Michael Zechner

Personal information
- Date of birth: 31 January 1975 (age 51)
- Place of birth: Austria
- Height: 1.75 m (5 ft 9 in)
- Position: Midfielder

Youth career
- 1983–1993: Austria Wien

Senior career*
- Years: Team / Apps / (Gls)
- 1993–1996: Austria Wien / 20 / (0)
- 1993–1996: → VfB Mödling (loan) / 10 / (2)
- 1996: FavAC / 9 / (2)
- 1997: Wiener SC / 10 / (3)
- 1997–1998: First Vienna / 12 / (1)
- 1998–1999: St. Pölten / 14 / (5)
- 1999–2002: Union Berlin / 67 / (7)
- 2002: Paderborn 07 / 5 / (1)
- 2002–2003: SC-ESV Parndorf
- 2003–2004: Sturm Graz / 9 / (0)
- 2004–2005: Kapfenberger SV / 19 / (1)
- 2005–2007: First Vienna / 55 / (4)
- 2007–2010: ASK Kottingbrunn / 82 / (14)
- 2010–2012: SC Herzogenburg
- 2012–2013: FC Tulln
- 2013: SC Laa/Thaya / 12 / (4)
- 2013–2014: FC Mistelbach / 27 / (0)
- 2014–2015: SV Zeiselmauer
- 2015–2018: USV Kettlasbrunn

International career
- 1994: Austria U-21 / 1 / (0)

Managerial career
- 2010: ASK Kottingbrunn
- 2014: FC Mistelbach

= Michael Zechner =

Austrian footballer

Michael Zechner (born 31 January 1975) is a retired Austrian footballer.

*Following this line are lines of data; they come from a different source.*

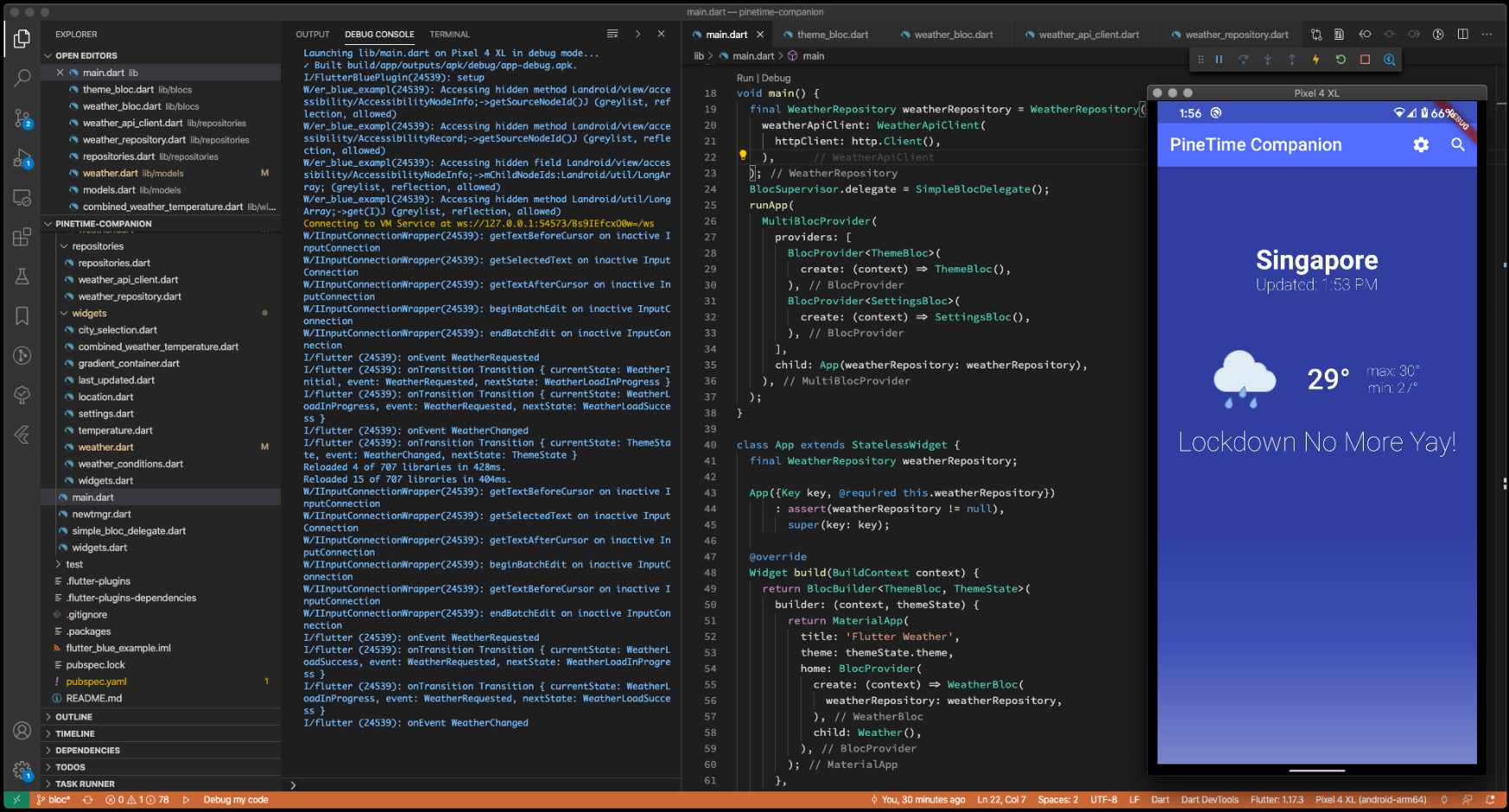
Task: Click the Debug code lens above main()
Action: 776,78
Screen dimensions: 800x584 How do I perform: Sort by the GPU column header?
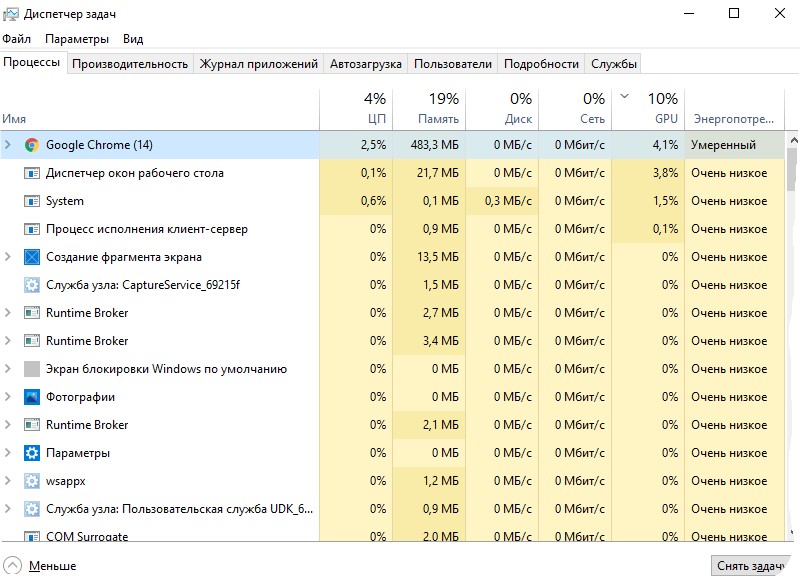pyautogui.click(x=648, y=108)
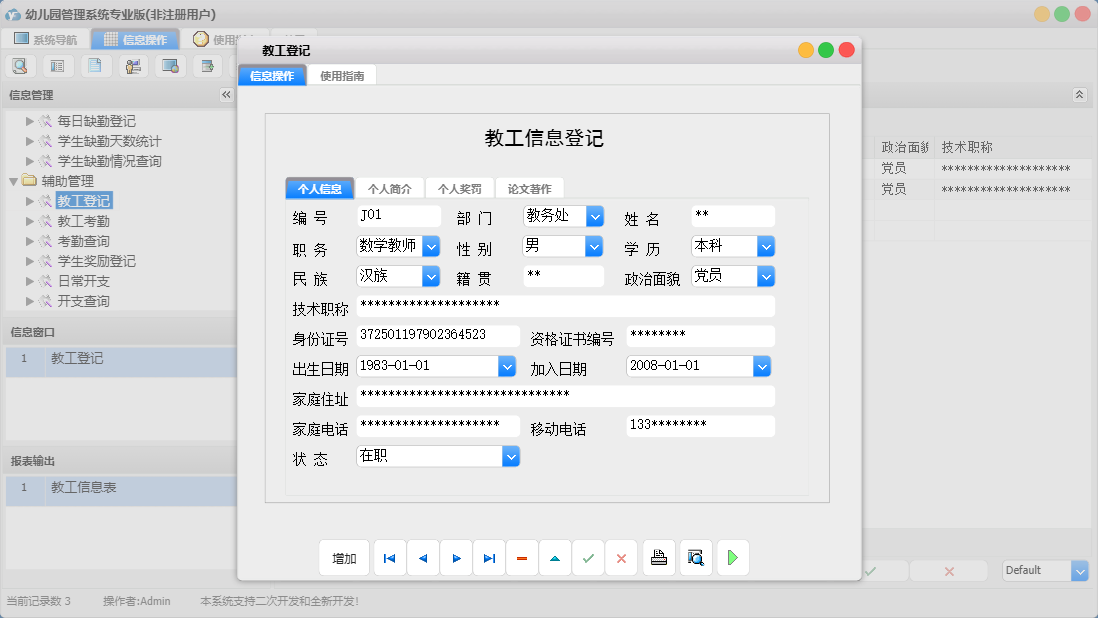Collapse the 信息管理 panel with the chevron
This screenshot has height=618, width=1098.
(225, 95)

Zechner played for FK Austria Wien, First Vienna FC, Wiener Sport-Club, SKN St. Pölten, Union Berlin, SC Paderborn 07, SC-ESV Parndorf 1919, Sturm Graz and Kapfenberger SV.

==Career==
===Coaching career===
On 22 April 2010, while playing for ASK Kottingbrunn, Zechner was appointed manager of the club until the end of the season. He left the club at the end of the season.

In the beginning of May 2014, Zechner was appointed interim manager, alongside Siegfried Seltenhammer, for FC Mistelbach: the club he was playing for at the moment.